Split Adjustment; Treatment of Fractional Shares
As a result of the 1:20 Reverse Stock Split, each twenty (20) pre-split shares of Common Stock outstanding will automatically combine into one (1) new share of Common Stock without any action on the part of the holders, and the number of outstanding shares Common Stock will be reduced from 28,100,733 shares to 1,405,036 shares (subject to rounding of fractional shares, which will be paid in cash). Proportional adjustments will also be made to the number of shares of Common Stock issuable upon exercise or conversion of the Company’s outstanding equity awards and warrants, as well as the applicable exercise price.
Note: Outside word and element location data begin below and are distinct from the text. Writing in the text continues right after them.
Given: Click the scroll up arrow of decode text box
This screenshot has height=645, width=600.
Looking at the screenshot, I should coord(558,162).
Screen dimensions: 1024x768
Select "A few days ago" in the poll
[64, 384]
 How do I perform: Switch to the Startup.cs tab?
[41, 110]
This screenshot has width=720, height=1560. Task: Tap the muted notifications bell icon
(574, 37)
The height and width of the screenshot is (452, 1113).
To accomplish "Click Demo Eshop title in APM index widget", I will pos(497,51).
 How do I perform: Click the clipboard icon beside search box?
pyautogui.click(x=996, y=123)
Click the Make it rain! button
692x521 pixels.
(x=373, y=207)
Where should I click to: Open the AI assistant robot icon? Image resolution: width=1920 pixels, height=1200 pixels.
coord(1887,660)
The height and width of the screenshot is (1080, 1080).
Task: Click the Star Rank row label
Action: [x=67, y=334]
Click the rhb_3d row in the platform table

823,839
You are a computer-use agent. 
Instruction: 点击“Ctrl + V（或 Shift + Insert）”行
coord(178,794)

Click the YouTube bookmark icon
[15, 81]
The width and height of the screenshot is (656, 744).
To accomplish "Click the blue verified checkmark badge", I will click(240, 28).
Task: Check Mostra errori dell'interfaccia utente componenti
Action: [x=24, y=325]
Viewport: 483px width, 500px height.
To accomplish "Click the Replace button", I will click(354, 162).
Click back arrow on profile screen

No fractional shares will be issued in connection with the Reverse Stock Split. In lieu of fractional shares, any person who would otherwise be entitled to a fractional share of Common Stock as a result of the reclassification and combination following the effective time of the Reverse Stock Split (after taking into account all fractional shares of Common Stock otherwise issuable to such holder) shall be entitled to receive a cash payment equal to the number of shares of the Common Stock held by such stockholder before the Reverse Stock Split that would otherwise have been exchanged for such fractional share interest multiplied by the average closing sales price of the Common Stock as reported on the NYSE American for the ten days preceding November 29, 2023. Holders of as many as nineteen (19) shares of Common Stock would be eliminated as a result of the cash payment in lieu of any issuance of fractional shares or interests in connection with the Reverse Stock Split.
Trading Symbol; New CUSIP
After the Reverse Stock Split, the trading symbol for the Common Stock will continue to be “IBIO.” The new CUSIP number for the Common Stock following the Reverse Stock Split is 451033708.